You see where this is going. Gilead and Achillion must have bowed out of the investor conference because the companies were about to announce a deal for the hepatitis C juggernaut (Gilead) to buy out its smaller competitor (Achillion).
A compelling theory, but like most M&A rumors, it was a false one. Before the market closed Monday, a Gilead spokesperson said executives were still scheduled to speak publicly on Tuesday. The conference cancellation rumor was, itself, cancelled.
A good market rumor needs a modicum of plausibility to be truly fun. A Gilead takeout of Achillion is not entirely ridiculous, just highly unlikely. Gilead is already dominating hepatitis C with its two-drug, single-pill therapy Harvoni, but the company continues to pursue development of follow-on drugs to improve cure rates and shorten treatment duration.
Achillion is the Lil' Orphan Annie of Hep C. The company is developing some interesting drugs on its own but needs a Daddy Warbucks to find them a proper home. Idenix Pharmaceuticals was in a similar situation until the company was "adopted" by Merck (MRK). The adoption, in this case, cost $3.8 billion.
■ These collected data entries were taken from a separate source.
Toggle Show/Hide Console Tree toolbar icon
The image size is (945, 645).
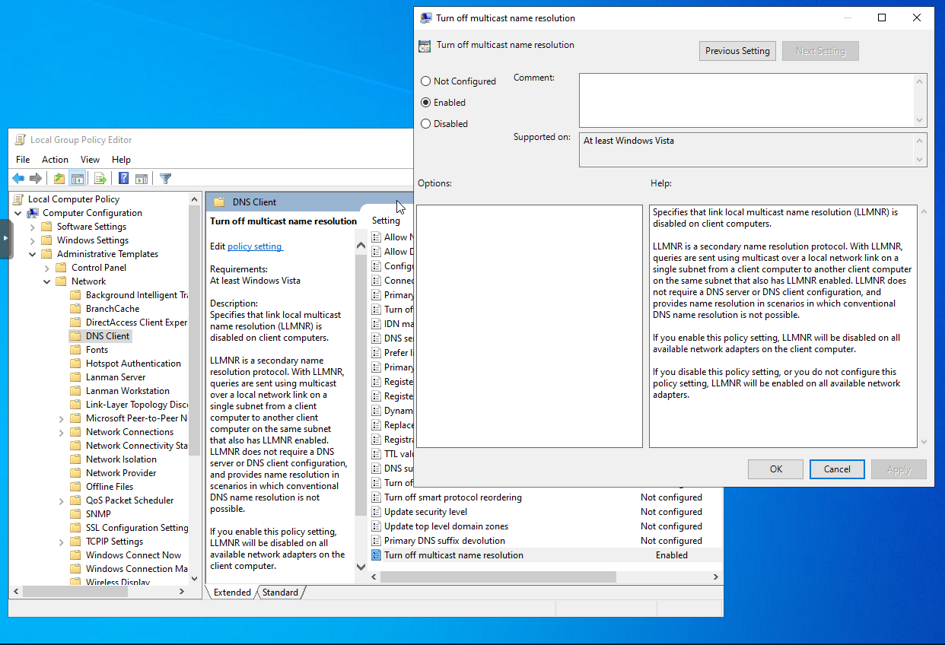[x=77, y=179]
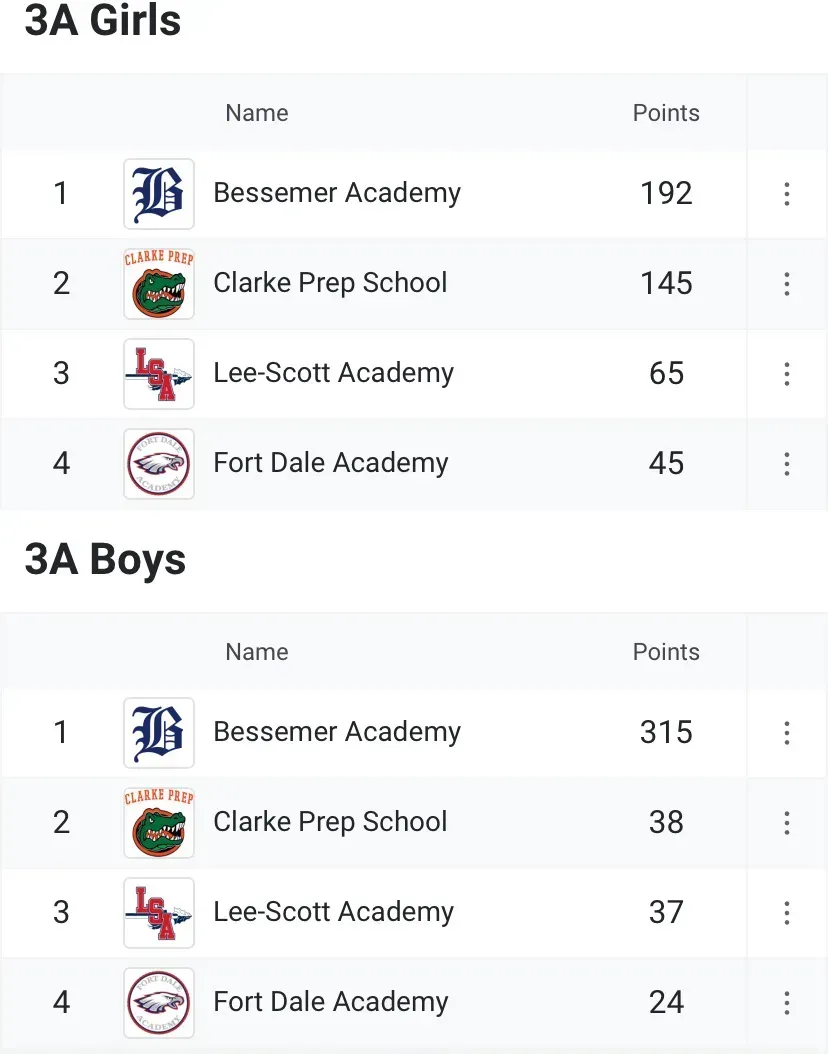Select Bessemer Academy name in 3A Girls
The image size is (828, 1054).
[337, 193]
A scenario can be conjured in which Gilead buys Achillion for its NS5A inhibitor ACHN-3102, which might be more potent and broadly active compared to Gilead's own NS5A inhibitors -- Ledispavir (approved already and a component of Harvoni) and the still-experimental GS-5816.
Or, Gilead could buy Achillion to block other hepatitis C rivals -- AbbVie (ABBV), Bristol-Myers Squibb (BMY) or Johnson & Johnson (JNJ) -- from potentially owning drugs that threaten its market dominance.
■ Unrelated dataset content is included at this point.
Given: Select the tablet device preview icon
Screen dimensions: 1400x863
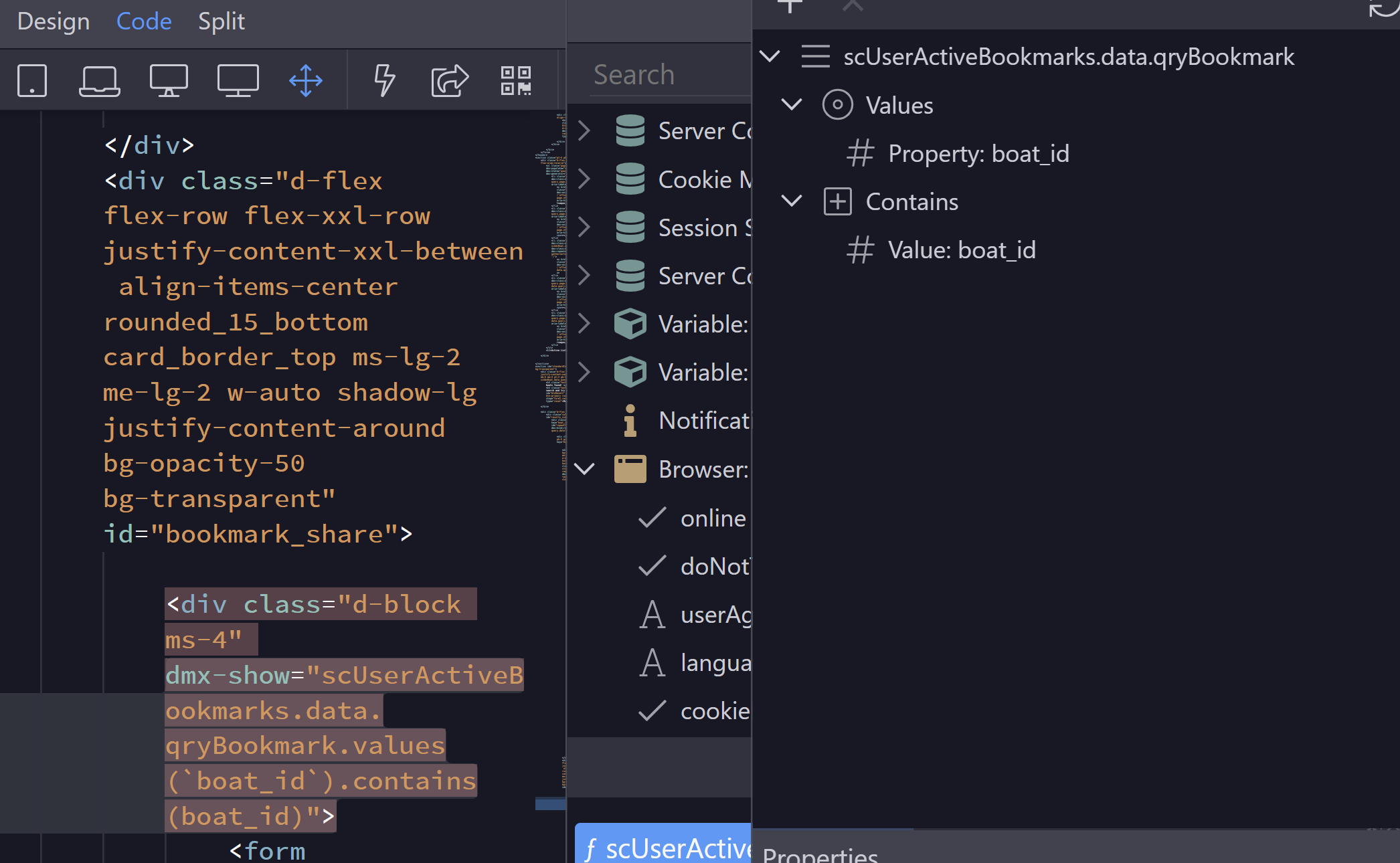Looking at the screenshot, I should coord(32,80).
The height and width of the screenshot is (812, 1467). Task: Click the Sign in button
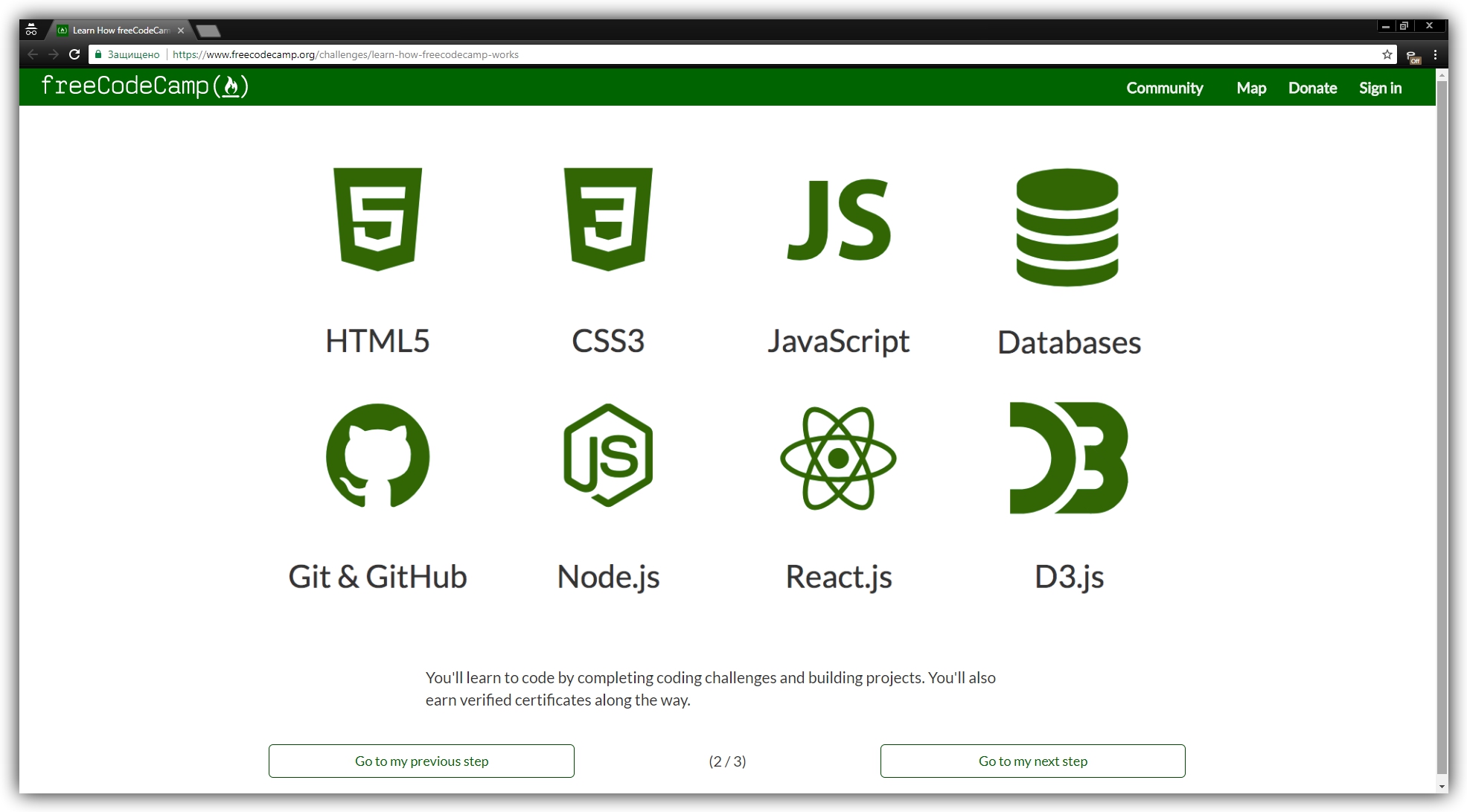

But let's be realistic, Gilead isn't buying Achillion. Gilead has no need to make defensive acquisitions and the incremental benefit from owning ACHN-3102 is small relative to the cost. Investors are pining for Gilead to acquire something, but not in hepatitis C, which is already (or will soon be) in a declining market precisely because of the company's success.
Investors want Gilead to make a big, transformative acquisition in another disease area where the company has only just dipped its toe. Vertex Pharmaceuticals (VRTX) with its growing cystic fibrosis drug has been suggested. Personally, I think Gilead should buy (or merge with) Bristol-Myers Squibb.